An indexer and search engine developed for a school assignment. Featuring a simulated SPIMI indexing pattern and a rather limited search engine. Utilizes an untested AND/OR chain optimizer that should theoretically work and other optimization heuristics. The whole thing's kind of a mess but is something I'm quite proud of given the circumstances.
Example query: bill AND Gates OR NOT (lovEs AND 5G AND NOT oui OR ouii) OR baguette
Strips punctuation after tokenization and stemming to remove any stray artifacts. Writes out data to intermediate blocks using json instead of pickle mainly because it was easier to work with. The final output is in binary to benefit search performance.

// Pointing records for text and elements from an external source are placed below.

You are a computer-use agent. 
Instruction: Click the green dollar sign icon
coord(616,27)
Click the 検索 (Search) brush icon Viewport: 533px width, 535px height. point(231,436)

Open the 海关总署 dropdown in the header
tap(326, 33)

Uses the shunting yard algorithm to parse boolean queries. Uses union, intersection and difference to evaluate boolean operators. The processing of NOT terms is delayed until the very end where the NOT operator is only really evaluated if the final result is a NOT term. This significantly reduces the number of expensive operations involving the universal set.
a AND NOT b --> a - b
a OR NOT b --> NOT (b - a)
NOT a AND/OR NOT b --> NOT (a OR/AND b) - De Morgan's
Since the shunting yard algorithm groups operators in terms of precendence, in this case OR evaluates after AND, optimizing these chains of operators can be done sequentially and if they reach a certain length threshold. The terms associated with an operator are then reordered based on simplification rules and heuristics to bound the running time. In this section, the size of a term refers to the term's document frequency or the size of its posting list.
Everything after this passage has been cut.